Descrizione esercizio: Riporti tutte le righe seguenti in una tabella Markdown con due colonne: «Nr» per il numero progressivo e «Testo» per la riga. Tralasci le righe vuote.

Materiale esercizio:
————

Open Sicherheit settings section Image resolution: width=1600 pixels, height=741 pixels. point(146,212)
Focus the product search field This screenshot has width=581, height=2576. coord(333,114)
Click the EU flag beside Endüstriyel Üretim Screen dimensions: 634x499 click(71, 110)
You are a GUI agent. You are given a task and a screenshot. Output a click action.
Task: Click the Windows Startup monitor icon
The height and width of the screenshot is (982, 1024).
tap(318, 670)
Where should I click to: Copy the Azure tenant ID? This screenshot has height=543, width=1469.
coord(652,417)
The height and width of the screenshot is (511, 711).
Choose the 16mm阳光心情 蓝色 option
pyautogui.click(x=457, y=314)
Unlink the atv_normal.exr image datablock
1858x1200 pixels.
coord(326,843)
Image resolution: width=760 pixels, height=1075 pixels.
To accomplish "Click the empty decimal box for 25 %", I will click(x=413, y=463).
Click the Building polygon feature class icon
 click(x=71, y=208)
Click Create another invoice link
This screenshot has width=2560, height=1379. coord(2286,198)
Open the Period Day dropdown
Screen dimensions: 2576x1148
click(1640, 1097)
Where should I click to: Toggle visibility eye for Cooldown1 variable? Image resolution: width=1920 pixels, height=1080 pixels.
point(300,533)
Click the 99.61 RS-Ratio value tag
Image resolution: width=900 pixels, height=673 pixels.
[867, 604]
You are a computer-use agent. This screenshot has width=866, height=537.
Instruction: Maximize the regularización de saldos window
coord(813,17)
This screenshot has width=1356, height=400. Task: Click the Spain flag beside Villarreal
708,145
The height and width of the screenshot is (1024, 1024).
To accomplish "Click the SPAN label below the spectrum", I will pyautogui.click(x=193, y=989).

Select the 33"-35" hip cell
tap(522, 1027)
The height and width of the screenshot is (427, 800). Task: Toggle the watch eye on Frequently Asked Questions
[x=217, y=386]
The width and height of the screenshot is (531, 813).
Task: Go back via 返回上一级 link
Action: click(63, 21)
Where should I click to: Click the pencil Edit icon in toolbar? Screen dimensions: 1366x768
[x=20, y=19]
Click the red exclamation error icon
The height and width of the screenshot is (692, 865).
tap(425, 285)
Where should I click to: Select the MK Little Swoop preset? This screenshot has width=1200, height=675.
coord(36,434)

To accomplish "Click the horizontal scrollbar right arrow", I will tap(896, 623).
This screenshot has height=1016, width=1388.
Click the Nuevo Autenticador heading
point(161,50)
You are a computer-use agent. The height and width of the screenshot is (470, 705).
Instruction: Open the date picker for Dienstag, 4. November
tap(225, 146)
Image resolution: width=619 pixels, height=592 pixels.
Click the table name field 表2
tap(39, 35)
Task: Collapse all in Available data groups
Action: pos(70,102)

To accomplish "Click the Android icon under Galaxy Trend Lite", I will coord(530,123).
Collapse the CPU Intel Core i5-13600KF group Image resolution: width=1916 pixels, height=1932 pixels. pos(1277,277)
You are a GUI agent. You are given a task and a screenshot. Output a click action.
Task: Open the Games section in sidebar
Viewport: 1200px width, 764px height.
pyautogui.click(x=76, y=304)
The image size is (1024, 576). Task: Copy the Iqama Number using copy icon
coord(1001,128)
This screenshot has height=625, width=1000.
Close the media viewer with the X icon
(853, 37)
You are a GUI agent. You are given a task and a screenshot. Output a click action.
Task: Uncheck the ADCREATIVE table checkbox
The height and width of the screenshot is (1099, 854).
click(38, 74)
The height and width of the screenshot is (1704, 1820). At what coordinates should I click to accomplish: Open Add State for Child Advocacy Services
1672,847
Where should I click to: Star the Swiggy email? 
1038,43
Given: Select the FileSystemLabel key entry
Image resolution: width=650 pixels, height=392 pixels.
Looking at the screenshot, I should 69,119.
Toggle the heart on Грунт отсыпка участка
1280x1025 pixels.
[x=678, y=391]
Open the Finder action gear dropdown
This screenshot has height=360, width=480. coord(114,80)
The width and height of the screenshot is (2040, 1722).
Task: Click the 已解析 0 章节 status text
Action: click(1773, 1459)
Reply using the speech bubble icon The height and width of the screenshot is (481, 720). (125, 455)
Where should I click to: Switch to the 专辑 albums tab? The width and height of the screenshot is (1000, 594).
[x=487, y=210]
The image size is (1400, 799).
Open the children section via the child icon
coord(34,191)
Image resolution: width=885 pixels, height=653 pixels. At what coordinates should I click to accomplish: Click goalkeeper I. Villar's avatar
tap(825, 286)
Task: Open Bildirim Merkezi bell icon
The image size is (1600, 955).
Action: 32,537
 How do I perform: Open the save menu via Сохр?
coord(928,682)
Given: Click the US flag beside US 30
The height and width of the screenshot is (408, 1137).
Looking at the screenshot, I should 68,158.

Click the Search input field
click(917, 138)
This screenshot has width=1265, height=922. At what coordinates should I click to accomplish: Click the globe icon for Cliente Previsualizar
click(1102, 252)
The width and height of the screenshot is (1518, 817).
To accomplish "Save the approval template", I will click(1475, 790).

————

Risultato esercizio:
| Nr | Testo |
|---|---|
| 1 | Open Sicherheit settings section Image resolution: width=1600 pixels, height=741 pixels. point(146,212) |
| 2 | Focus the product search field This screenshot has width=581, height=2576. coord(333,114) |
| 3 | Click the EU flag beside Endüstriyel Üretim Screen dimensions: 634x499 click(71, 110) |
| 4 | You are a GUI agent. You are given a task and a screenshot. Output a click action. |
| 5 | Task: Click the Windows Startup monitor icon |
| 6 | The height and width of the screenshot is (982, 1024). |
| 7 | tap(318, 670) |
| 8 | Where should I click to: Copy the Azure tenant ID? This screenshot has height=543, width=1469. |
| 9 | coord(652,417) |
| 10 | The height and width of the screenshot is (511, 711). |
| 11 | Choose the 16mm阳光心情 蓝色 option |
| 12 | pyautogui.click(x=457, y=314) |
| 13 | Unlink the atv_normal.exr image datablock |
| 14 | 1858x1200 pixels. |
| 15 | coord(326,843) |
| 16 | Image resolution: width=760 pixels, height=1075 pixels. |
| 17 | To accomplish "Click the empty decimal box for 25 %", I will click(x=413, y=463). |
| 18 | Click the Building polygon feature class icon |
| 19 |  click(x=71, y=208) |
| 20 | Click Create another invoice link |
| 21 | This screenshot has width=2560, height=1379. coord(2286,198) |
| 22 | Open the Period Day dropdown |
| 23 | Screen dimensions: 2576x1148 |
| 24 | click(1640, 1097) |
| 25 | Where should I click to: Toggle visibility eye for Cooldown1 variable? Image resolution: width=1920 pixels, height=1080 pixels. |
| 26 | point(300,533) |
| 27 | Click the 99.61 RS-Ratio value tag |
| 28 | Image resolution: width=900 pixels, height=673 pixels. |
| 29 | [867, 604] |
| 30 | You are a computer-use agent. This screenshot has width=866, height=537. |
| 31 | Instruction: Maximize the regularización de saldos window |
| 32 | coord(813,17) |
| 33 | This screenshot has width=1356, height=400. Task: Click the Spain flag beside Villarreal |
| 34 | 708,145 |
| 35 | The height and width of the screenshot is (1024, 1024). |
| 36 | To accomplish "Click the SPAN label below the spectrum", I will pyautogui.click(x=193, y=989). |
| 37 | Select the 33"-35" hip cell |
| 38 | tap(522, 1027) |
| 39 | The height and width of the screenshot is (427, 800). Task: Toggle the watch eye on Frequently Asked Questions |
| 40 | [x=217, y=386] |
| 41 | The width and height of the screenshot is (531, 813). |
| 42 | Task: Go back via 返回上一级 link |
| 43 | Action: click(63, 21) |
| 44 | Where should I click to: Click the pencil Edit icon in toolbar? Screen dimensions: 1366x768 |
| 45 | [x=20, y=19] |
| 46 | Click the red exclamation error icon |
| 47 | The height and width of the screenshot is (692, 865). |
| 48 | tap(425, 285) |
| 49 | Where should I click to: Select the MK Little Swoop preset? This screenshot has width=1200, height=675. |
| 50 | coord(36,434) |
| 51 | To accomplish "Click the horizontal scrollbar right arrow", I will tap(896, 623). |
| 52 | This screenshot has height=1016, width=1388. |
| 53 | Click the Nuevo Autenticador heading |
| 54 | point(161,50) |
| 55 | You are a computer-use agent. The height and width of the screenshot is (470, 705). |
| 56 | Instruction: Open the date picker for Dienstag, 4. November |
| 57 | tap(225, 146) |
| 58 | Image resolution: width=619 pixels, height=592 pixels. |
| 59 | Click the table name field 表2 |
| 60 | tap(39, 35) |
| 61 | Task: Collapse all in Available data groups |
| 62 | Action: pos(70,102) |
| 63 | To accomplish "Click the Android icon under Galaxy Trend Lite", I will coord(530,123). |
| 64 | Collapse the CPU Intel Core i5-13600KF group Image resolution: width=1916 pixels, height=1932 pixels. pos(1277,277) |
| 65 | You are a GUI agent. You are given a task and a screenshot. Output a click action. |
| 66 | Task: Open the Games section in sidebar |
| 67 | Viewport: 1200px width, 764px height. |
| 68 | pyautogui.click(x=76, y=304) |
| 69 | The image size is (1024, 576). Task: Copy the Iqama Number using copy icon |
| 70 | coord(1001,128) |
| 71 | This screenshot has height=625, width=1000. |
| 72 | Close the media viewer with the X icon |
| 73 | (853, 37) |
| 74 | You are a GUI agent. You are given a task and a screenshot. Output a click action. |
| 75 | Task: Uncheck the ADCREATIVE table checkbox |
| 76 | The height and width of the screenshot is (1099, 854). |
| 77 | click(38, 74) |
| 78 | The height and width of the screenshot is (1704, 1820). At what coordinates should I click to accomplish: Open Add State for Child Advocacy Services |
| 79 | 1672,847 |
| 80 | Where should I click to: Star the Swiggy email?  |
| 81 | 1038,43 |
| 82 | Given: Select the FileSystemLabel key entry |
| 83 | Image resolution: width=650 pixels, height=392 pixels. |
| 84 | Looking at the screenshot, I should 69,119. |
| 85 | Toggle the heart on Грунт отсыпка участка |
| 86 | 1280x1025 pixels. |
| 87 | [x=678, y=391] |
| 88 | Open the Finder action gear dropdown |
| 89 | This screenshot has height=360, width=480. coord(114,80) |
| 90 | The width and height of the screenshot is (2040, 1722). |
| 91 | Task: Click the 已解析 0 章节 status text |
| 92 | Action: click(1773, 1459) |
| 93 | Reply using the speech bubble icon The height and width of the screenshot is (481, 720). (125, 455) |
| 94 | Where should I click to: Switch to the 专辑 albums tab? The width and height of the screenshot is (1000, 594). |
| 95 | [x=487, y=210] |
| 96 | The image size is (1400, 799). |
| 97 | Open the children section via the child icon |
| 98 | coord(34,191) |
| 99 | Image resolution: width=885 pixels, height=653 pixels. At what coordinates should I click to accomplish: Click goalkeeper I. Villar's avatar |
| 100 | tap(825, 286) |
| 101 | Task: Open Bildirim Merkezi bell icon |
| 102 | The image size is (1600, 955). |
| 103 | Action: 32,537 |
| 104 |  How do I perform: Open the save menu via Сохр? |
| 105 | coord(928,682) |
| 106 | Given: Click the US flag beside US 30 |
| 107 | The height and width of the screenshot is (408, 1137). |
| 108 | Looking at the screenshot, I should 68,158. |
| 109 | Click the Search input field |
| 110 | click(917, 138) |
| 111 | This screenshot has width=1265, height=922. At what coordinates should I click to accomplish: Click the globe icon for Cliente Previsualizar |
| 112 | click(1102, 252) |
| 113 | The width and height of the screenshot is (1518, 817). |
| 114 | To accomplish "Save the approval template", I will click(1475, 790). |